(DATA PROVIDED)

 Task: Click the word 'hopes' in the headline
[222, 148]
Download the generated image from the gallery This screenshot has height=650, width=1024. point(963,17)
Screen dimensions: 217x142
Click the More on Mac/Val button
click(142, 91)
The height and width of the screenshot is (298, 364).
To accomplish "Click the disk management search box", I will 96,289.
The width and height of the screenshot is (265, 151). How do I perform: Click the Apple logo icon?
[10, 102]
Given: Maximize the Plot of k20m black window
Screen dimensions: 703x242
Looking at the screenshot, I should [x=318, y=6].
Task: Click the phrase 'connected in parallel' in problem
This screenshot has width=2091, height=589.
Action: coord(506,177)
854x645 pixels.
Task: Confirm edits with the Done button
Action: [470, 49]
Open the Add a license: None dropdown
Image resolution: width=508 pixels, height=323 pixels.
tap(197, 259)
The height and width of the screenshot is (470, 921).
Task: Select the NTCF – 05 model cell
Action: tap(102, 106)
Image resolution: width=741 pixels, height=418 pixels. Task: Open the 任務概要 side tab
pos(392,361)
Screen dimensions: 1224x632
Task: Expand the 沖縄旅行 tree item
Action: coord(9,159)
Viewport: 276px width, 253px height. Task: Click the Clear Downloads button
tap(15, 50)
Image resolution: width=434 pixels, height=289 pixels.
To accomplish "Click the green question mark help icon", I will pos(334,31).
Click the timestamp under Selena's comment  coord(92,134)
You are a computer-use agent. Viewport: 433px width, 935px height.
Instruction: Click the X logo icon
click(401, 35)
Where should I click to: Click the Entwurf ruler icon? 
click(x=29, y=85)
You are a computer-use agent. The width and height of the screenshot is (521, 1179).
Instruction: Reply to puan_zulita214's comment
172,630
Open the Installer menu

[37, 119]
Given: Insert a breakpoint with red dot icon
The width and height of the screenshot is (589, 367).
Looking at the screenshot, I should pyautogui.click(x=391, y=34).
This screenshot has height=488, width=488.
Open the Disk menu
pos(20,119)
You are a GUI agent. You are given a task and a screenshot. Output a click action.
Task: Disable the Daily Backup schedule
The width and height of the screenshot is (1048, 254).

(End DATA PROVIDED)

## [WHAT YOU WILL DO]
All lines above holding the word "computer" make up the answer; copy each one.

## [RESPONSE TO THE EXERCISE]
You are a computer-use agent. Viewport: 433px width, 935px height.
You are a computer-use agent. The width and height of the screenshot is (521, 1179).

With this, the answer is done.